In his first press conference since his re-election, Barack Obama yesterday promised to be a more effective president.

Asked how he could improve relations with Congress, he predicted: “There are going to be fights and those are fights that need to be had.” But, he added, that the American people did not want to see politicians focused on the next election. “I don’t have a next election . . . I hope and intend to be an even better president in the second term than I was in the first.”

Mr Obama was confrontational when asked about comments by Republican senators John McCain and Lindsey Graham that they would hold “Watergate-style hearings” about the death of four Americans in Benghazi last September 11th if the president nominates his UN ambassador, Susan Rice, to replace Hillary Clinton as secretary of state. Ms Rice has been pilloried by the right for saying the attack in Libya was a spontaneous demonstration rather than a terrorist strike.

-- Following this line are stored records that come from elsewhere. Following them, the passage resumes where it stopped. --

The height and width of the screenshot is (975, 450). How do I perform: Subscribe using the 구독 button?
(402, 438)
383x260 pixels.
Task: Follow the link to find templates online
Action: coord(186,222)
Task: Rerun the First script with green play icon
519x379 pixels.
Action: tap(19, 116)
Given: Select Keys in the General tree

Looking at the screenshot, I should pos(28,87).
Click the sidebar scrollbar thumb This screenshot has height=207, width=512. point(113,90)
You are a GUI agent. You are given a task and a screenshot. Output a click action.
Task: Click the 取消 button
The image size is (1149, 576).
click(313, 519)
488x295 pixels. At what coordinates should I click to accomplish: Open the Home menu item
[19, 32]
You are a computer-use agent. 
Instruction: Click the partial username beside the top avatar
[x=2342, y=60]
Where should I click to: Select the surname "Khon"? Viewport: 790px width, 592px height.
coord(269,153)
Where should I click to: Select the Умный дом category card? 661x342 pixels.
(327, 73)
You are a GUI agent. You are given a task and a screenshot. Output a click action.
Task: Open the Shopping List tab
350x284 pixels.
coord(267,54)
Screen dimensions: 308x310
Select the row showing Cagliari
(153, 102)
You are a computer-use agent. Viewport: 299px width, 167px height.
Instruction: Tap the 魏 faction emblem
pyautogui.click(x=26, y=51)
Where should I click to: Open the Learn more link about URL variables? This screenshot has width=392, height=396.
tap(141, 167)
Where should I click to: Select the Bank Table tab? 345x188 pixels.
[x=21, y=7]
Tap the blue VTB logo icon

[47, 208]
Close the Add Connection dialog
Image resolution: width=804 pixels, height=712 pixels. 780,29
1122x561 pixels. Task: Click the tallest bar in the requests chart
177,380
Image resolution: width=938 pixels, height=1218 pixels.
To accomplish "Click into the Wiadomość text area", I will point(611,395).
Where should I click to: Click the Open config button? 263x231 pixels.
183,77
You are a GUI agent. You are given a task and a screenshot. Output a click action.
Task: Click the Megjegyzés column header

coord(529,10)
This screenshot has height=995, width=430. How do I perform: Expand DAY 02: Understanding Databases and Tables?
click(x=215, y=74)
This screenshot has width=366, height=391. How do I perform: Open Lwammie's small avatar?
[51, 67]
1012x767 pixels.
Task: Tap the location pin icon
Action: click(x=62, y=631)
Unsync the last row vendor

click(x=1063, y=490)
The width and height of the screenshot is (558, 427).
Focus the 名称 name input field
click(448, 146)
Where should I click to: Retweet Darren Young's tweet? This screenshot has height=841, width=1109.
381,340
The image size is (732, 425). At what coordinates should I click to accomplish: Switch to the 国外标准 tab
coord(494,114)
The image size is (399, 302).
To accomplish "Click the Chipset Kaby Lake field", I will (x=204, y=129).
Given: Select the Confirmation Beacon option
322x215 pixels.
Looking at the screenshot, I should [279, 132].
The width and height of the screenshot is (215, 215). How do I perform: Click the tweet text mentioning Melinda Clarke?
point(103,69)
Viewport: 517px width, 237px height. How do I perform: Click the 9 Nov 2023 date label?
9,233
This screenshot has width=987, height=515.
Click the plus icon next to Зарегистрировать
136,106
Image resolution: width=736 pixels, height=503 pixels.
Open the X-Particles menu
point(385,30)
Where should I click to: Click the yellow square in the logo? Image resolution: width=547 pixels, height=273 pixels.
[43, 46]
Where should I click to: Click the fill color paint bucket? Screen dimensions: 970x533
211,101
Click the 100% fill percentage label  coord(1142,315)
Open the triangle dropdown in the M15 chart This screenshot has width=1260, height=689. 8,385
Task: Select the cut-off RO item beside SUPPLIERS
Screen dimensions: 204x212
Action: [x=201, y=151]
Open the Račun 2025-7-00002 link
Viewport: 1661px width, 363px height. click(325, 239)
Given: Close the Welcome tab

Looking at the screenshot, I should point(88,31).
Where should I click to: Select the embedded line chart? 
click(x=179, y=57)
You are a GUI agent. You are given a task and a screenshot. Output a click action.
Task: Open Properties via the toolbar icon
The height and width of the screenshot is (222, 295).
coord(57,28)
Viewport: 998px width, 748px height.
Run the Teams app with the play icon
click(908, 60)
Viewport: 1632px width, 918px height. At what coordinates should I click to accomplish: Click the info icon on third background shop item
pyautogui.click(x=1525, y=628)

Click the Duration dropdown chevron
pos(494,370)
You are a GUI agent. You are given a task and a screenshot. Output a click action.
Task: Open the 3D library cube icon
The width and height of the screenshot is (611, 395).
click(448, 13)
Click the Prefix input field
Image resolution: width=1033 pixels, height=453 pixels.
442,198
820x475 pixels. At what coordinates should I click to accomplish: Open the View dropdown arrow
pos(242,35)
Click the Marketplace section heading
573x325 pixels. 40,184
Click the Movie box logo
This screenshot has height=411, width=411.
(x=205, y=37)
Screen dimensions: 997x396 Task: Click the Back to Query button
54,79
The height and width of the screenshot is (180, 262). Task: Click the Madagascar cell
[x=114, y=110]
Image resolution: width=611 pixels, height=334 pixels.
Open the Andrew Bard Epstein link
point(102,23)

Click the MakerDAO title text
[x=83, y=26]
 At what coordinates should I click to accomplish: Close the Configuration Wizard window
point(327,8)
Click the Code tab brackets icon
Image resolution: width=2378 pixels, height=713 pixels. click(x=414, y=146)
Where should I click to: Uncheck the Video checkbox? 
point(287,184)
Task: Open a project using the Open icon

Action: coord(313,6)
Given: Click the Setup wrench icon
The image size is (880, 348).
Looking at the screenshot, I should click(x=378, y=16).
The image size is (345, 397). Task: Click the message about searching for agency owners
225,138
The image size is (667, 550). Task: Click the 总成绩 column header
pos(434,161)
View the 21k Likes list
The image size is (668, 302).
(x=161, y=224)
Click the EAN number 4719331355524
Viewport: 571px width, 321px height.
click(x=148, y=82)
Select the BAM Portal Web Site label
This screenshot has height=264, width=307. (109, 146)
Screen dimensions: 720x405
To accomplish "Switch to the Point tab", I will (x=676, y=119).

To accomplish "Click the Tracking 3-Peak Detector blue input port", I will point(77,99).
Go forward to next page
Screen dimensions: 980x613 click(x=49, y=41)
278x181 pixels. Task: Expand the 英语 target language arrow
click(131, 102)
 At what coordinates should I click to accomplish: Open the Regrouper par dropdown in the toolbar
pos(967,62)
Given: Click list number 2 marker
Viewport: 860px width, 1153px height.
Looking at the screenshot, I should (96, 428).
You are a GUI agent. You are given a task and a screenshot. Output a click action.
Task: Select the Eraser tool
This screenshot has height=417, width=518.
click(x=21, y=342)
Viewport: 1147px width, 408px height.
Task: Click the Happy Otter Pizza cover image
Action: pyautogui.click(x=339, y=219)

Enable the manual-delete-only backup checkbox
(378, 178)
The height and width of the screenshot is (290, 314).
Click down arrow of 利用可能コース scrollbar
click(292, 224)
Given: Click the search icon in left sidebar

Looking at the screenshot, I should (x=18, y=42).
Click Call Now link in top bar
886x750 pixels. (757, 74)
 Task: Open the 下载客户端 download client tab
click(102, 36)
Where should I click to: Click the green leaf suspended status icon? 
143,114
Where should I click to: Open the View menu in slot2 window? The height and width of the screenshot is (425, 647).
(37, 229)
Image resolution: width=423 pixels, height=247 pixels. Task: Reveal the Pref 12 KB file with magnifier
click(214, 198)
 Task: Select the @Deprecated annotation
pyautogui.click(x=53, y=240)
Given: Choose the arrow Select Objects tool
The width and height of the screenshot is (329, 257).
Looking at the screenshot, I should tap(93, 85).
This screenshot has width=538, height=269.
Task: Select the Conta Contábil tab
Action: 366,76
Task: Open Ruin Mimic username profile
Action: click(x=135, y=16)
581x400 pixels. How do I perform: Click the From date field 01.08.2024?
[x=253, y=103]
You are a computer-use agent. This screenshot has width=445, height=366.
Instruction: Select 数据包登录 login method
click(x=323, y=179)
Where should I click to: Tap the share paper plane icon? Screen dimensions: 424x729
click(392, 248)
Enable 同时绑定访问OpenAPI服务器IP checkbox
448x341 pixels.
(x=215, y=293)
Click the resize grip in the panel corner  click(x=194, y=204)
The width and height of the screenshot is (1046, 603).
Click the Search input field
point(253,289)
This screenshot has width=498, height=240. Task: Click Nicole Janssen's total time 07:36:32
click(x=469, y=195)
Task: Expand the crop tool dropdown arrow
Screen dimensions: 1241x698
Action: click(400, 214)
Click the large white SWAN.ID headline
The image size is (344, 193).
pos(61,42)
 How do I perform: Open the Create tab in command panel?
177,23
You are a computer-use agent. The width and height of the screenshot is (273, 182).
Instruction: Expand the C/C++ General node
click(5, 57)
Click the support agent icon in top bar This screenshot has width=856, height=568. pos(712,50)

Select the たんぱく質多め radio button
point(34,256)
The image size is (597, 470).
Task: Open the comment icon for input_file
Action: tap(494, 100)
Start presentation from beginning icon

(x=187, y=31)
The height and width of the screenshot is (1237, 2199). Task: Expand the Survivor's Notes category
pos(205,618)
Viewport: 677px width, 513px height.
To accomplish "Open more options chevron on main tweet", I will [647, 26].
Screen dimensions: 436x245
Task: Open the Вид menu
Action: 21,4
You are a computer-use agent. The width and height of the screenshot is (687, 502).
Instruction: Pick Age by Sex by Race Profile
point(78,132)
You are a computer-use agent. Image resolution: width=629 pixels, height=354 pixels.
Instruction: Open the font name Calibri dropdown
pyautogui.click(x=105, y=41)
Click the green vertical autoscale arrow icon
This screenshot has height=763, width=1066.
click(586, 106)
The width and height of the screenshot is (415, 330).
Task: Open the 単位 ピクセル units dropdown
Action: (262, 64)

Ms Rice “has done exemplary work” said Mr Obama. She had spoken based on the intelligence information provided to her at the time. “If Senator McCain and Senator Graham and others want to go after somebody, they should go after me,” he continued. “But for them to go after the UN ambassador . . . to besmirch her reputation is outrageous . . . When they go after the UN ambassador because they think she’s an easy target, then they have a problem with me. If she’s the best person to serve America in the state department, then I will nominate her.”

Regarding the scandal involving four-star generals David Petraeus and John Allen and their involvement with younger, married women, Mr Obama said he had “no evidence at this point that classified information was disclosed that would impact national security”.

He praised Gen Petraeus for having served “with great distinction in Iraq, in Afghanistan and as head of the CIA”. He hoped that “this personal matter that is now dealing with” will “end up being a side note on what has otherwise been an extraordinary career”.

Bush-era tax cuts

Mr Obama is devoting much of this week to discussions with leaders from trade unions, business, banking and Congress about taxation, government spending and entitlements. He repeated several times in less than an hour that Congress could immediately make Bush-era tax cuts for those earning less than $250,000 (€196,000) a year permanent, giving “98 per cent of all Americans and 97 per cent of all businesses” certainty for the holiday season. “We should not hold the middle class hostage” while negotiating over taxation of the wealthy, he said.

Asked whether he would cave in, as he did in 2010 and 2011, and allow tax cuts to be extended for the wealthy too, Mr Obama said that had been “a one-time proposition. What I am not going to do is extend further a tax cut for folks that don’t need it.”

Voters had understood that this was a basic difference between himself and Mitt Romney during the campaign.

After praising the “empowerment” of Latino voters in the election, Mr Obama said he was “very confident we can get immigration reform done”. And he added that he would introduce a Bill in Congress soon following his inauguration.